Freiheitliche Wirtschaft (FW): Restart der Wirtschaft ohne Ungleichbehandlung von Unternehmern!

FW-Krenn: Wenn schon filmreife Pressekonferenzen, dann nur mehr mit Vorstellung von effektiven Konjunkturmaßnahmen!

Wien (OTS) „Der heute beginnende Restart der österreichischen Wirtschaft ist nur teilweise ein Tag der Freude, denn zu viele Unternehmer werden ungleich behandelt und benachteiligt. Mit der Einteilung, wer, wann und vor allem wie hochfahren darf, liegt eindeutig dieser Umstand vor. Alle Unternehmer sollen nach eigenem Ermessensspielraum unter strikter Einhaltung der Sicherheitsvorkehrungen und in Absprache mit ihren Mitarbeitern hochfahren dürfen“, fordert erneut der Bundesobmann der Freiheitlichen Wirtschaft (FW) und WKÖ-Vizepräsident, Matthias Krenn.

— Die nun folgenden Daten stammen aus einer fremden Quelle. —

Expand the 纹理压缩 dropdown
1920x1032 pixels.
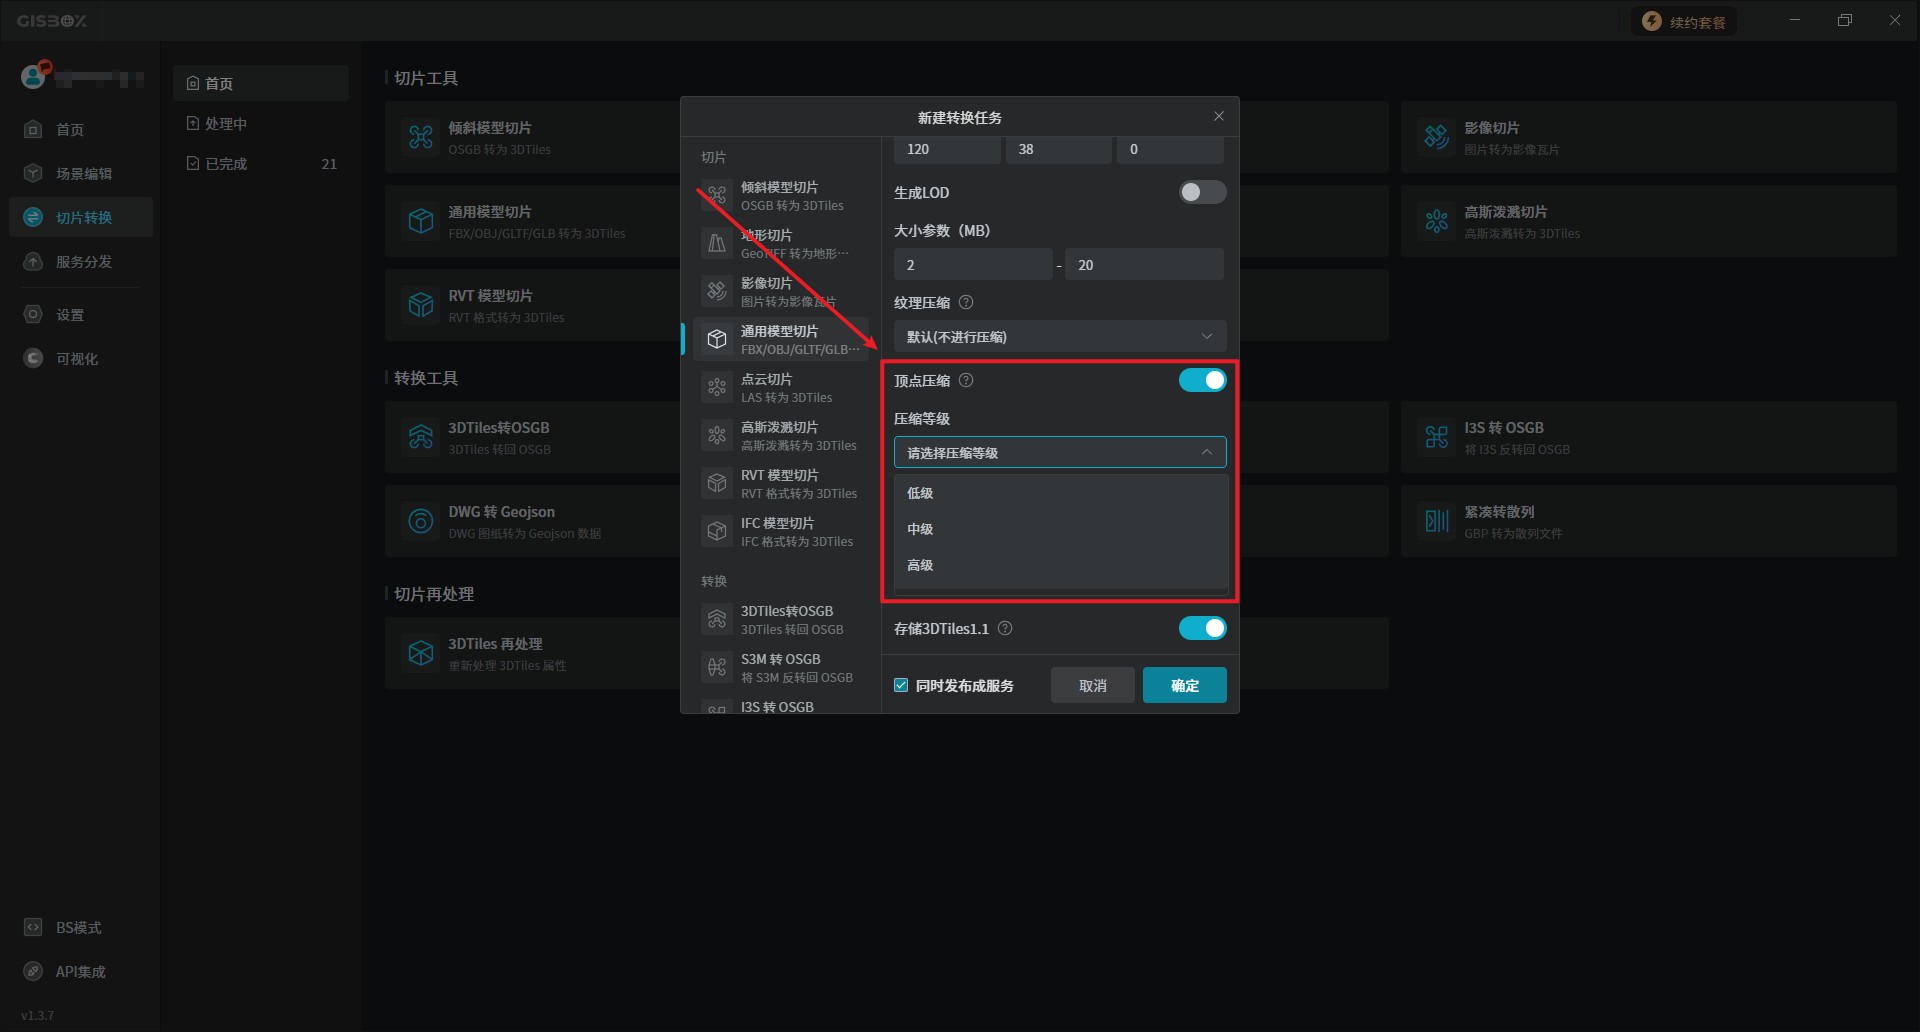[1059, 337]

Krenn weiter: „Es ist positiv zu bewerten, dass die Regierung unseren Aufforderungen nun Folge leistet und die Wirtschaft wieder aus eigener Kraft durchstarten lässt. Unverständlich bzw. unlogisch ist aber die Ungleichbehandlung der Unternehmer. Es mag zwar gut klingen, wenn man Betriebe unter 400m² einen 14tägigen Startvorteil gegenüber größere Handelsbetrieben gibt. Nur vergisst man dabei auf die kleinen, eigenständigen und nicht zu Konzernen gehörenden KMU, die sich lediglich in größere Einheiten oder verkehrsgünstige Standortkonzentrationen (Einkaufszentren) eingemietet haben. Beim Kfz-Handel sieht es fast so aus, als wenn die Regierung schon im Vorfeld davon ausgeht, dass der Ankauf von Fahrzeugen ganz unten auf den Einkaufslisten der Konsumenten steht. Wenig durchdacht ist auch der Umstand, dass man ab 2. Mai einen Friseur besuchen darf, aber keine kosmetischen Behandlungen am Gesicht, Körper, Händen und Füssen durchführen lassen darf. Hier allein mit dem gesundheitlichen Aspekt zu argumentieren, hinkt zu sehr, denn beim Arbeiten am Kopf und Haaren ist man wesentlich näher an den Ansteckungsherden Mund und Nase ist als bei Händen und Füssen.“

„Unternehmer haben auch wenig davon, wenn lediglich über Möglichkeiten oder Evaluierungen gesprochen wird. Die Gastronomie, der Tourismus und alle noch nicht hochgefahrenen Bereiche (z.B. Fitnessbranche) brauchen rasch einen konkreten Zeitplan und keine weiteren Verzögerungen. Der grundsätzliche Tenor muss sein, möglichst viele Insolvenzen und den dauerhaften Verlust von Arbeitsplätzen zu verhindern. Die Wirtschaft und der Staatshaushalt brauchen ein nachhaltiges Konjunkturpaket und keine inszenierten, oscarreifen Pressekonferenzen, denn allein mit Ankündigungen, Hilfspaketen, guten Absichten und Durchhalteparolen werden die Unternehmer den Neustart nicht schaffen“, so Krenn abschließend.